DATASET ENTRIES
==========

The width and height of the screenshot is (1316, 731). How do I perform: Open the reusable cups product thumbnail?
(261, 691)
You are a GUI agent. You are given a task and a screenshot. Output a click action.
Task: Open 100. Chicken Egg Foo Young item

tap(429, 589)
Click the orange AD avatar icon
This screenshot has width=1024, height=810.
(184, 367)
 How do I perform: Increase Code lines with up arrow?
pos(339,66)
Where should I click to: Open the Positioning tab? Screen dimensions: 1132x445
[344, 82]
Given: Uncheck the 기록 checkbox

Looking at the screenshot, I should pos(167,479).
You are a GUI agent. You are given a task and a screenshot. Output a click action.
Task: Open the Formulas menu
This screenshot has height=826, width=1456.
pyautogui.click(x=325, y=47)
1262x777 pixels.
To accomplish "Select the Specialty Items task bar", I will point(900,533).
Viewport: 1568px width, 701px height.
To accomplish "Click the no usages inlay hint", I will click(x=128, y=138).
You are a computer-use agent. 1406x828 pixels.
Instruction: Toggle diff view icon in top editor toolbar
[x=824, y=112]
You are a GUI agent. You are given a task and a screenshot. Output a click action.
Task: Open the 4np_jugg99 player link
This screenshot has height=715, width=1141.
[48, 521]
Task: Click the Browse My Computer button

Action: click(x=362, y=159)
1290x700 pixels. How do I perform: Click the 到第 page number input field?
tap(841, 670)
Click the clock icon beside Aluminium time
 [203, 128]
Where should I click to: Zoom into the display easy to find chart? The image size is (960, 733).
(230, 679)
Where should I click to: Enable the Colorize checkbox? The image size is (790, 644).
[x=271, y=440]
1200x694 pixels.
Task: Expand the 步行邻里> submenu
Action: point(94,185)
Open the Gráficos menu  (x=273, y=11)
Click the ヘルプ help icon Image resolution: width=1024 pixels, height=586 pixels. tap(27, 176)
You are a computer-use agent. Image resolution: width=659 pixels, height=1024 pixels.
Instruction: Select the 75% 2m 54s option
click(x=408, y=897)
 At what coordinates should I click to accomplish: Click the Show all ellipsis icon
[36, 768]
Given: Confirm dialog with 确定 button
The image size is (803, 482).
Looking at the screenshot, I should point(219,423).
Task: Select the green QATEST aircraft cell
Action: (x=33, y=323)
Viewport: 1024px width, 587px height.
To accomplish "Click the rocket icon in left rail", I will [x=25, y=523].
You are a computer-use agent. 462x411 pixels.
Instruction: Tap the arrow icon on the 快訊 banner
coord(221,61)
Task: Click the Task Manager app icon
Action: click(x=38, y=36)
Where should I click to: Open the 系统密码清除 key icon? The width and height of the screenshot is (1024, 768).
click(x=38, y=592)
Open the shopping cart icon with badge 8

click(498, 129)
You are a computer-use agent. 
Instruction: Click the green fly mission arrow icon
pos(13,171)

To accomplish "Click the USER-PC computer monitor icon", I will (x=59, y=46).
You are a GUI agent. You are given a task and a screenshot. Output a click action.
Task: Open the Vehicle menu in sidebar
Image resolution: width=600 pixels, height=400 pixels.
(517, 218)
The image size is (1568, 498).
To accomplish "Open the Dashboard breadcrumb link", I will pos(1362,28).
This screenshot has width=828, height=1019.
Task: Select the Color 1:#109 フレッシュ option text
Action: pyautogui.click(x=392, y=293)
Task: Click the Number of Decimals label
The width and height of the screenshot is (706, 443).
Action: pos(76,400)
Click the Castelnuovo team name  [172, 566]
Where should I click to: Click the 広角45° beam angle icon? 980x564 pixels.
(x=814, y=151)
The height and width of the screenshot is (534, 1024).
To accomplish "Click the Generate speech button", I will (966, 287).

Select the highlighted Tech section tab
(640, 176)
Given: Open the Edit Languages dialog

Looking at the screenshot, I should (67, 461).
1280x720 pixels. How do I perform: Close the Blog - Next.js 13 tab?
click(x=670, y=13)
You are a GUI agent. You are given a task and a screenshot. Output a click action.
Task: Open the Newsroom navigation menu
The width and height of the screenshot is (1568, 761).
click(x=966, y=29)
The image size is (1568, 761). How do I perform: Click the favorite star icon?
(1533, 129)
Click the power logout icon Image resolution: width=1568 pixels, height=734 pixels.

==========

WHAT NEEDS TO BE DONE
Word for word, return each of the entries shown above.

RESULT OF THE TASK
The width and height of the screenshot is (1316, 731). How do I perform: Open the reusable cups product thumbnail?
(261, 691)
You are a GUI agent. You are given a task and a screenshot. Output a click action.
Task: Open 100. Chicken Egg Foo Young item

tap(429, 589)
Click the orange AD avatar icon
This screenshot has width=1024, height=810.
(184, 367)
 How do I perform: Increase Code lines with up arrow?
pos(339,66)
Where should I click to: Open the Positioning tab? Screen dimensions: 1132x445
[344, 82]
Given: Uncheck the 기록 checkbox

Looking at the screenshot, I should pos(167,479).
You are a GUI agent. You are given a task and a screenshot. Output a click action.
Task: Open the Formulas menu
This screenshot has height=826, width=1456.
pyautogui.click(x=325, y=47)
1262x777 pixels.
To accomplish "Select the Specialty Items task bar", I will point(900,533).
Viewport: 1568px width, 701px height.
To accomplish "Click the no usages inlay hint", I will click(x=128, y=138).
You are a computer-use agent. 1406x828 pixels.
Instruction: Toggle diff view icon in top editor toolbar
[x=824, y=112]
You are a GUI agent. You are given a task and a screenshot. Output a click action.
Task: Open the 4np_jugg99 player link
This screenshot has height=715, width=1141.
[48, 521]
Task: Click the Browse My Computer button

Action: click(x=362, y=159)
1290x700 pixels. How do I perform: Click the 到第 page number input field?
tap(841, 670)
Click the clock icon beside Aluminium time
 [203, 128]
Where should I click to: Zoom into the display easy to find chart? The image size is (960, 733).
(230, 679)
Where should I click to: Enable the Colorize checkbox? The image size is (790, 644).
[x=271, y=440]
1200x694 pixels.
Task: Expand the 步行邻里> submenu
Action: point(94,185)
Open the Gráficos menu  (x=273, y=11)
Click the ヘルプ help icon Image resolution: width=1024 pixels, height=586 pixels. tap(27, 176)
You are a computer-use agent. Image resolution: width=659 pixels, height=1024 pixels.
Instruction: Select the 75% 2m 54s option
click(x=408, y=897)
 At what coordinates should I click to accomplish: Click the Show all ellipsis icon
[36, 768]
Given: Confirm dialog with 确定 button
The image size is (803, 482).
Looking at the screenshot, I should point(219,423).
Task: Select the green QATEST aircraft cell
Action: (x=33, y=323)
Viewport: 1024px width, 587px height.
To accomplish "Click the rocket icon in left rail", I will [x=25, y=523].
You are a computer-use agent. 462x411 pixels.
Instruction: Tap the arrow icon on the 快訊 banner
coord(221,61)
Task: Click the Task Manager app icon
Action: click(x=38, y=36)
Where should I click to: Open the 系统密码清除 key icon? The width and height of the screenshot is (1024, 768).
click(x=38, y=592)
Open the shopping cart icon with badge 8

click(498, 129)
You are a computer-use agent. 
Instruction: Click the green fly mission arrow icon
pos(13,171)

To accomplish "Click the USER-PC computer monitor icon", I will (x=59, y=46).
You are a GUI agent. You are given a task and a screenshot. Output a click action.
Task: Open the Vehicle menu in sidebar
Image resolution: width=600 pixels, height=400 pixels.
(517, 218)
The image size is (1568, 498).
To accomplish "Open the Dashboard breadcrumb link", I will pos(1362,28).
This screenshot has width=828, height=1019.
Task: Select the Color 1:#109 フレッシュ option text
Action: pyautogui.click(x=392, y=293)
Task: Click the Number of Decimals label
The width and height of the screenshot is (706, 443).
Action: pos(76,400)
Click the Castelnuovo team name  [172, 566]
Where should I click to: Click the 広角45° beam angle icon? 980x564 pixels.
(x=814, y=151)
The height and width of the screenshot is (534, 1024).
To accomplish "Click the Generate speech button", I will (966, 287).

Select the highlighted Tech section tab
(640, 176)
Given: Open the Edit Languages dialog

Looking at the screenshot, I should (67, 461).
1280x720 pixels. How do I perform: Close the Blog - Next.js 13 tab?
click(x=670, y=13)
You are a GUI agent. You are given a task and a screenshot. Output a click action.
Task: Open the Newsroom navigation menu
The width and height of the screenshot is (1568, 761).
click(x=966, y=29)
The image size is (1568, 761). How do I perform: Click the favorite star icon?
(1533, 129)
Click the power logout icon Image resolution: width=1568 pixels, height=734 pixels.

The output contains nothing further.